In 1645, during the Civil War, Isle Abbots was the scene of a skirmish between parliamentary troops under Edward Massie and Royalist forces under Lord Goring who fought for control of the bridges prior to the Battle of Langport.

==Governance==
The parish council has responsibility for local issues, including setting an annual precept (local rate) to cover the council's operating costs and producing annual accounts for public scrutiny. The parish council evaluates local planning applications and works with the local police, district council officers, and neighbourhood watch groups on matters of crime, security, and traffic. The parish council's role also includes initiating projects for the maintenance and repair of parish facilities, as well as consulting with the district council on the maintenance, repair, and improvement of highways, drainage, footpaths, public transport, and street cleaning. Conservation matters (including trees and listed buildings) and environmental issues are also the responsibility of the council.

For local government purposes, since 1 April 2023, the parish comes under the unitary authority of Somerset Council. Prior to this, it was part of the non-metropolitan district of South Somerset (established under the Local Government Act 1972). It was part of Langport Rural District before 1974.

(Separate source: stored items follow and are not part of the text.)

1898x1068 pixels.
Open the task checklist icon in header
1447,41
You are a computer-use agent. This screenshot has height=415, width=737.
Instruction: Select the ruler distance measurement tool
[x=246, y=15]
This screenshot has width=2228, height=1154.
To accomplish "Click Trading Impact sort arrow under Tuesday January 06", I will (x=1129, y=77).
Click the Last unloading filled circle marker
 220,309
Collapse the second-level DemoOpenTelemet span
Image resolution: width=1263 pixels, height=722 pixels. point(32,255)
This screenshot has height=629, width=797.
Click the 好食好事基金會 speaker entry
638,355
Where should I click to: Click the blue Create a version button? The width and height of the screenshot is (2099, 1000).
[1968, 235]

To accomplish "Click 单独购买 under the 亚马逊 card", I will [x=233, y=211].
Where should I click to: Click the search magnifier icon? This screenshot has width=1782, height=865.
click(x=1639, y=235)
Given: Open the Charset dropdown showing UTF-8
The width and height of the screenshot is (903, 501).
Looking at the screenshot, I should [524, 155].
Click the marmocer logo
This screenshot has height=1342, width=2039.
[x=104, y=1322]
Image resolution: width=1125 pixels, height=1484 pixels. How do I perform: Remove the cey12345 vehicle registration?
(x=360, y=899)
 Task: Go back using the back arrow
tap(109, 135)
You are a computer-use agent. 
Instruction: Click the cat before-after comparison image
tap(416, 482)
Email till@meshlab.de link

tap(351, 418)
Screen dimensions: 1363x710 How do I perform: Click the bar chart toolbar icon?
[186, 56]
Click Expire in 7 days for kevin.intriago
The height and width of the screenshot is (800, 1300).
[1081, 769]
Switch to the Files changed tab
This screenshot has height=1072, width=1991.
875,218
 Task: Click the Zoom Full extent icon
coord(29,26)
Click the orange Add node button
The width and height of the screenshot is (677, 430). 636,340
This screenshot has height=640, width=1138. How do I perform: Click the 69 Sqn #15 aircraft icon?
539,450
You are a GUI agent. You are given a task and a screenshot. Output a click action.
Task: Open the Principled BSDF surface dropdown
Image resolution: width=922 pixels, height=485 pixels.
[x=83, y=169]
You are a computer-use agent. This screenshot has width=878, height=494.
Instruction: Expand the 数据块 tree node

It is also part of the Glastonbury and Somerton county constituency, represented in the House of Commons of the Parliament of the United Kingdom. It elects one Member of Parliament (MP) by the first past the post system of election.

==Geography==
Isle Abbotts lies between the River Isle and the Fivehead River.

===Climate===
Along with the rest of South West England, Isle Abbots has a temperate climate which is generally wetter and milder than the rest of the country. The annual mean temperature is approximately 10 °C. Seasonal temperature variation is less extreme than most of the United Kingdom because of the adjacent sea temperatures. The summer months of July and August are the warmest with mean daily maxima of approximately 21 °C. In winter mean minimum temperatures of 1 °C or 2 °C are common. In the summer the Azores high pressure affects the south-west of England, however convective cloud sometimes forms inland, reducing the number of hours of sunshine. Annual sunshine rates are slightly less than the regional average of 1,600 hours. In December 1998 there were 20 days without sun recorded at Yeovilton. Most of the rainfall in the south-west is caused by Atlantic depressions or by convection. Most of the rainfall in autumn and winter is caused by the Atlantic depressions, which is when they are most active. In summer, a large proportion of the rainfall is caused by sun heating the ground leading to convection and to showers and thunderstorms. Average rainfall is around 700 mm. About 8–15 days of snowfall is typical. November to March have the highest mean wind speeds, and June to August have the lightest winds. The predominant wind direction is from the south-west.

==Religious sites==
The Church of St. Mary the Virgin dates from the 13th century with several restorations since. It has a tower of four stages. The embattled parapet is pierced by quatrefoils, the merlons pierced with lancet openings. The very large corner pinnacles have attached secondary pinnacles, and intermediate pinnacles to each side. The crocketted niches to each face of tower have surviving medieval figures, to west the risen Christ stepping from His sarcophagus, the Blessed Virgin with Bambino, St Peter and St Paul; to south St George, St Catherine, St Margaret; to east St John Baptist, St Clement; to north St Michael. The wealth of architectural detail and sculpture has required specific approaches to the methodology of repair and protection using lime-based materials. The church tower has eight hunky punks depicting a person playing the bagpipes, an oriental lion dog, a goat, a dragon, a Chinese dragon, a primitive dragon, a winged lion and a lion. The church also houses a barrel organ made by Henry Bryceson in about 1835.

There was also a Baptist chapel in the village, which was built in 1815 and restored in 1874. The building is no longer in use and has been sold.